An EMS system with poor data discipline might deduce from data acquired with poor documentation practices that its mid-level EMS providers are not performing their skills and recommend doing away with that skill level to save the department money on their training and recertification. Looking a little deeper one would discover that these providers are the backbone of the organization extending their skills on both BLS & ALS calls. The source of the data error is that only one provider writes the report and frequently does not give other providers credit for those skills because it is simply too difficult to keep track of them in the reporting system. It is likely this reporting error was known and the data simply used as an excuse to reduce training expenses at a time when expanding EMS education is even more necessary.

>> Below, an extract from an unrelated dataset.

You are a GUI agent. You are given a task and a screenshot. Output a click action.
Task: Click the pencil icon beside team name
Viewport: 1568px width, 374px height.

Data always deserves investigation; know its source, its accuracy and the bias of the parties involved. Do not view it in isolation; if it seems questionable assume there might be a problem with it and look for the flaw(s). Do not build research around data and do not build data around research, if you focus your efforts on a specific outcome you will probably find it while excluding the important facts. Data should be viewed in a scientific light, in science things must be proven and able to be duplicated before they are considered fact. The same standard should apply to data, for data to be sound it should be free of defect and produce the same results consistently without external manipulation. If your data cannot hold up to this standard it should not be used, especially when the lives and careers of others are at stake.